A new survey has found that one in five drivers in the UK confess to incidents of road rage, in which themselves or another motorist has shown aggression by jumping out of their vehicle or even following the other driver home.
The survey discovered that 22% of drivers admitted to jumping out of their vehicle to confront another road user, whilst 19% confessed to following another driver to their destination so that they could confront them once they’d stopped.
The new data found that men were the worst offenders when it comes to jumping out of their vehicle to confront another driver, with 23% confessing to doing so, whereas 21% of women admitted to doing the same.
However, it was female drivers who were most likely to follow another driver because of road rage, with 20% confessing compared to just 18% of men.
The survey was carried out by the automotive data company HPI, who polled over 1,000 drivers between the ages of 18 and 65, discovering that 39% confessed to incidents of road rage following a bad day and making other road users pay. Alarmingly, 3% admitted to “always being furious” when they were driving.

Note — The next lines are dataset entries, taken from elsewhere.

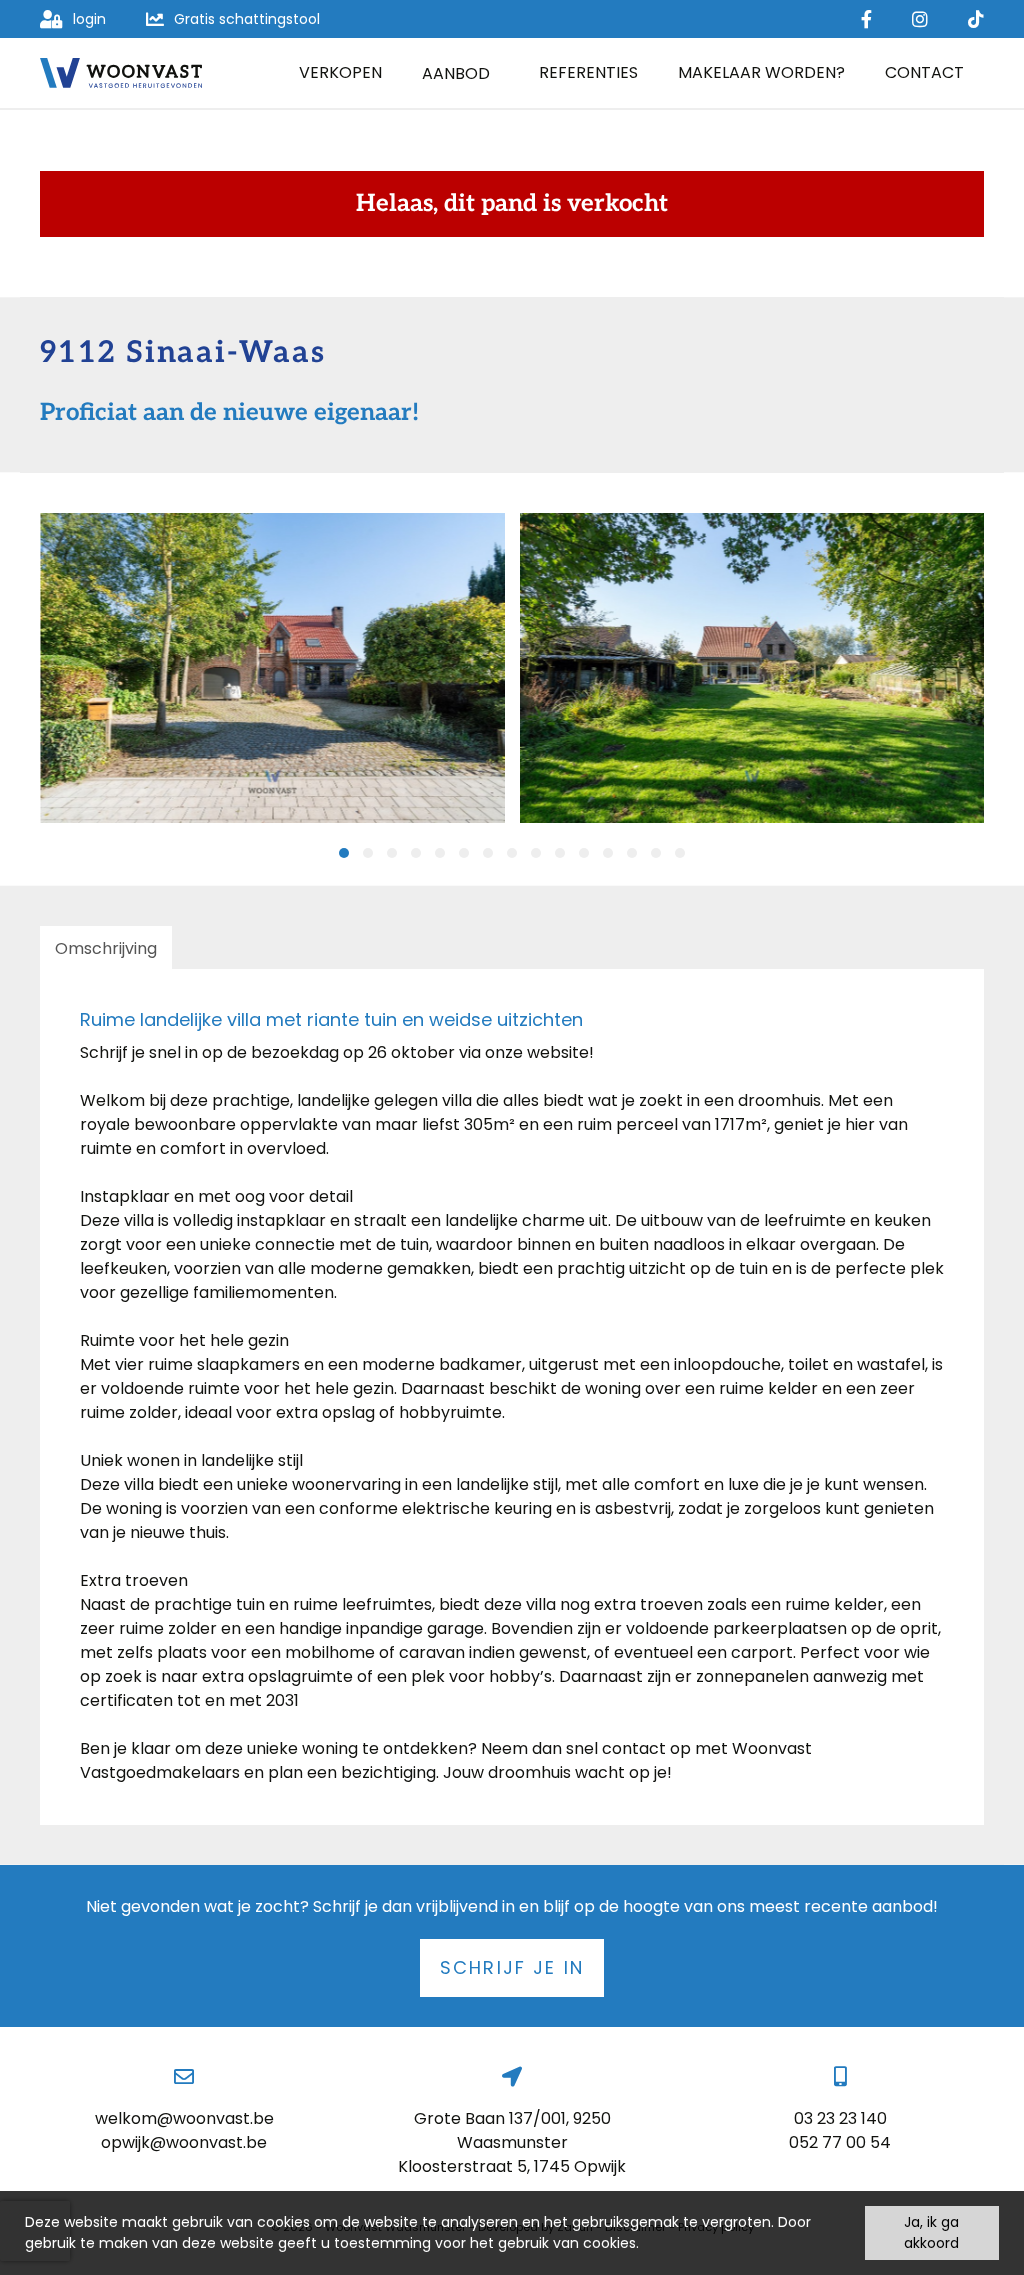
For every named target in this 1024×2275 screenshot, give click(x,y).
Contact (924, 72)
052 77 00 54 (840, 2142)
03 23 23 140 (840, 2118)
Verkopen (340, 72)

Around 28% of those taking part in the survey said their biggest gripe was other motorists overtaking when it was dangerous to do so, whilst 20% said tailgaters were the ones who frustrated them the most.
When it comes to the actual roads themselves, 31% said that potholes were extremely frustrating, whereas 20% cited traffic jams as the worst issue to have to deal with.
In addition, 16% said that constant roadworks were their biggest frustration, whilst 10% blamed parking issues such as struggling to find a space and expensive charges. However, 8% said that issues relating to the roads themselves didn’t cause them to feel angry at all.
Of those taking part, van drivers were named as the most annoying road users with 23% saying so, whilst 19% said cyclists were worse, 11% cited Uber and private hire drivers as the worst, with 8% moaning about daydreaming pedestrians.
As for in-car causes of road rage, backs seat drivers came out worst off on 27%, followed by bickering children on 17%, passengers who meddle with the stereo on 11% and never-ending gasbags (10%).
According to the survey, road rage has affected around 39% of drivers on more than one occasion, with 23% saying they’d even reported another motorist for dangerous driving.